Fr. Bernard Marton, O. Cist.

Fr. Bernard Marton, O.Cist.

Fr. Bernard Marton was born in Hungary in 1941 and he entered Our Lady of Dallas in 1961. In 1967 he made his solemn profession at the Cistercian General House in Rome, and in the same year he was ordained to the priesthood at Jesuitenkirche in Innsbruck, Austria. He was Form Master for Classes 1977, 1984, 1987, 1994, 2004 and 2012. At the school he has taught Latin, French, History, Theology and, on accasion, electives in Photorgraphy and Video.

Fr. Bernard is the last and youngest of the Hungarians to enter the monastery, as well as the first and oldest of the Americans to enter the novitiate and persevere to ordination. He is the only priest who held the position of sub-prior then prior in both abbeys of the congregation.

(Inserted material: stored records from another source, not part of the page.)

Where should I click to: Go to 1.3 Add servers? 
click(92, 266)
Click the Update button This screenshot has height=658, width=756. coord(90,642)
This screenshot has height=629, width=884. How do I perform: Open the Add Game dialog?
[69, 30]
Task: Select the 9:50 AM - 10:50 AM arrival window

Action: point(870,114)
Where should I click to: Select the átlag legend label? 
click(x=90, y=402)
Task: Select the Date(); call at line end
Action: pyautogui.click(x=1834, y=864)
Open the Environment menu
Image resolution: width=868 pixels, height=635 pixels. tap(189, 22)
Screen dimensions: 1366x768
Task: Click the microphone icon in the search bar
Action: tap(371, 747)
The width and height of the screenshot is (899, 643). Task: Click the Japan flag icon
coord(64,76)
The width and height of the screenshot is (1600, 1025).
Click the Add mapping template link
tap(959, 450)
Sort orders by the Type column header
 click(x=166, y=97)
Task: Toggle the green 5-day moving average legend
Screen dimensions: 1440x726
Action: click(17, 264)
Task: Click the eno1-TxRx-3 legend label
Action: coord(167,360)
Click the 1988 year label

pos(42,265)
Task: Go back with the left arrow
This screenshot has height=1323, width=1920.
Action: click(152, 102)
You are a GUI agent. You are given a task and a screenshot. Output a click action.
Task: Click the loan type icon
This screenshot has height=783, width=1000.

As a child he attended a Cistercian school in the late 40’s before the Order’s suppression by the Communist government. After the failed 1956 Hungarian Revolution he fled his native country, and after a very adventurous year of refugee camp experience in Austria and Switzerland he joined his blood-brother, Fr. Henry Marton, O. Cist., who was already stationed in Texas.

After graduating from Jesuit High in Dallas in 1960, for college he went to the newly established University of Dallas, where he met a number of Cistercian fathers. After a year of college, he felt called to the same Cistercian way of life, and gained entrance to the novitiate. After first profession and another year at UD, he was sent for his theological studies to Rome. This was at the time of Vatican II, and thus he was able to assist at several of the public sessions of the Council.
After completing a doctorate in theology, in 1968 he joined Cistercian Prep as a Form Master and as a teacher of Latin and French (with and MA in French form Southern Methodist University). Soon he was asked to serve as assistant headmaster, then as headmaster – a position he held for 15 years. In the monastery he was first sub-prior, then prior, cantor, then master of junior monks. Currently, he is in Hungary, serving as a part-time teacher in the Order’s various schools, and as prior of the community at Zirc.

He is an avid runner, having participated in numerous long-distance runs, including 32 marathons and ultra-marathons both in the US and in Europe.